Approximate embedding¶

Spectral Gruping using Nystrom Method¶

It is possible obtain a approximation of the laplacian eigenvectors evaluating the simmiliarty of a small set of elements and then approximating the remaining affinites. Let be $A \subset X$ a subset of sampled patterns and let $B = V - A$ be the rest of the non sampled patterns. $W_A$ is the simmilarity matrix derived from the data contained in $A$ and $L_A$ is the laplacian matrix of $W_A$. $W_B$ and $L_B$ are the matrices corresponding to the affinities of the patterns of $A$ and $B$. It is possible define $L$ as: $$ W=\def\arraystretch{1.5} \begin{bmatrix} W_A & W_B \\ W_B^T & W_C \end{bmatrix} L=\def\arraystretch{1.5} \begin{bmatrix} L_A & L_B \\ L_B^T & L_C \end{bmatrix} $$ It can be obtained an approximation of $W$, called $\hat{W}$, from $A$ and $B$:

$$ \hat{W} = \bar{U}\Lambda \bar{U}^T = \begin{bmatrix} A & B \\ B^T & B^T A^{-1} B \end{bmatrix} $$

In order to obtain the eigenvectors of the approximate laplacian matrix, $\hat{L} = \hat{D}^{\frac{1}{2}} \hat{W} \hat{D}^{\frac{1}{2}}$, $\hat{L_A}$ and $\hat{L_B}$ have to be computed: $\hat{{L_A}_{ij}} = \frac{W_{A_{ij}}}{\sqrt{\hat{d}_i \hat{d}_j}}$ and $ \hat{{L_B}_{ij}}= \frac{W_{B_{ij}}}{\sqrt{\hat{d}_i \hat{d}_{j+|A|}}} $

where $\hat{d} = \hat{W} \mathbf{1}$. If $\hat{L_A}$ is positive definite, it is possible to find an approximation of the orthogonals eigevectors in a single step.

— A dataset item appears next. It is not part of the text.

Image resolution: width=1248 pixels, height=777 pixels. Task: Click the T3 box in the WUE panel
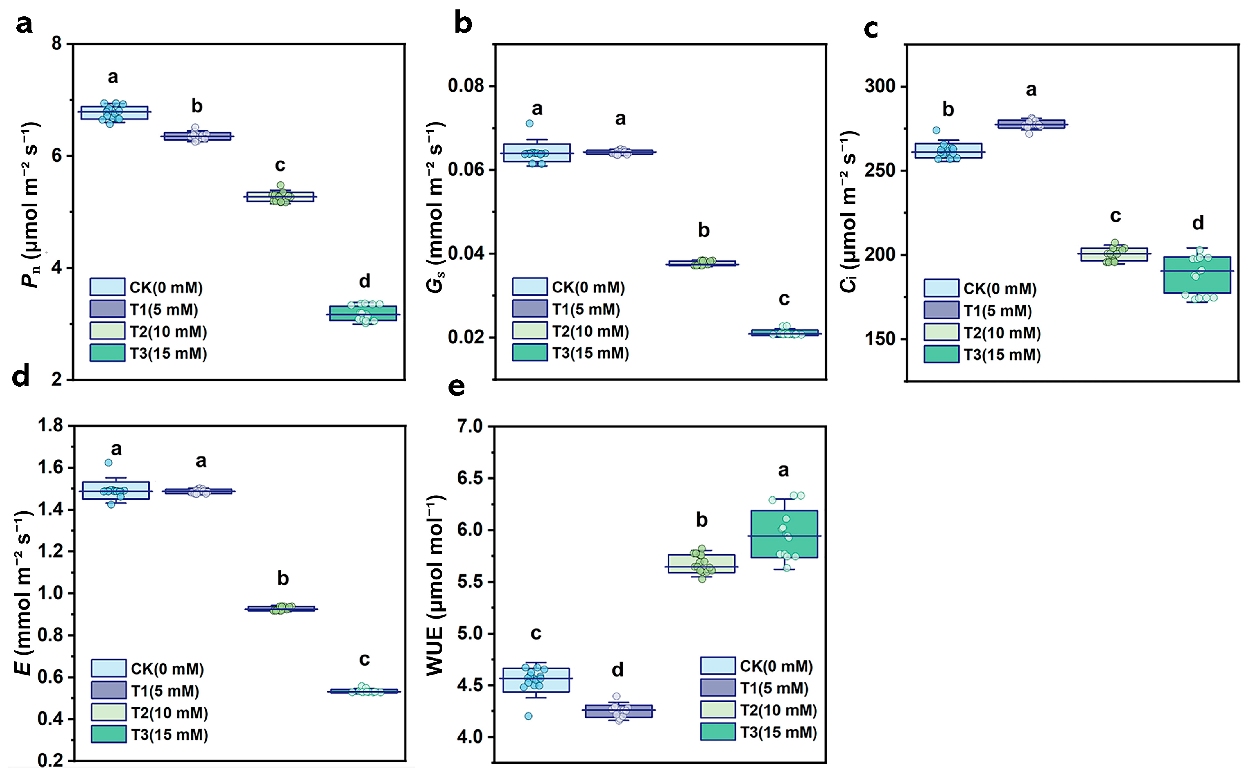pos(784,534)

Let be $ S=\hat{L_{A}} + \hat{L_{A}}^{-\frac{1}{2}}\hat{L_{B}}\hat{L_{B}}^T \hat{L_{A}}^{-\frac{1}{2}} $ and its diagonalization $S=U_S \Lambda_S U_S^T$, Fowkles et al. showed that if the matrix $V$ is defined as

$$ V=\begin{bmatrix} \hat{L_A} \\ \hat{L_B}^T \end{bmatrix} \hat{L_A}^{-\frac{1}{2}} U_S \Lambda_S^{-\frac{1}{2}} $$

$\hat{L}$ is diagonalized by $V$ and by $\Lambda_S$ y $V^T V = I$

The NystromMethod type allows to obtain approximate eigenvectors. The following things have to be defined in order to instatiante this type:

A method to sample points Landmark Selection.
The number of points to be sampled.
The simmilarity function between patterns.
The number of eigevectors to obtain.

using TestImages,  Images, Plots, Clustering,  SpectralClustering, Distances 
function weight(i::Integer,j::Vector{<:Integer},pixel_i, neighbors_data)
    return vec(prod(exp.(-abs.(pixel_i[3:5].-neighbors_data[3:5,:])./(2*0.3^2)),dims=1))
end
img = testimage("mandrill")
number_of_pixels = size(img,1)*size(img,2)
number_of_sampled_points = round(Int,number_of_pixels * 0.005)
nvec = 3
knnconfig = PixelNeighborhood(3)
nystrom = NystromMethod(
              EvenlySpacedLandmarkSelection(),
              number_of_sampled_points,
              weight,
              nvec,
              true)
embedded_patterns = embedding(nystrom, img)
adjust(x) = (x .- minimum(x))./(maximum(x) - minimum(x))
img_embedded = reshape(colorview(RGB, hcat([adjust(embedded_patterns[:,i]) for i=1:3]...)'), size(img)) 
plt1 = Plots.plot(img_embedded, title="Eigenvector embedding") 
plt2 = Plots.plot(img, title ="Original image")
Plots.plot(plt2, plt1, layout=(@layout Plots.grid(1,2)) , size=(800,400))

DNCuts¶

In Multiscale Combinatorial Grouping for Image Segmentation and Object Proposal Generation the authors presented a a technique for approximating the eigenvectors in a very efficiently way. Their algorithm is based in two observations:

The eigenvectors of the Laplacian $L$ are the same as the eigenvectors of $A^2$
The eigenvectors of a downsampled version of L should be similar to the eigenvectors of $L$.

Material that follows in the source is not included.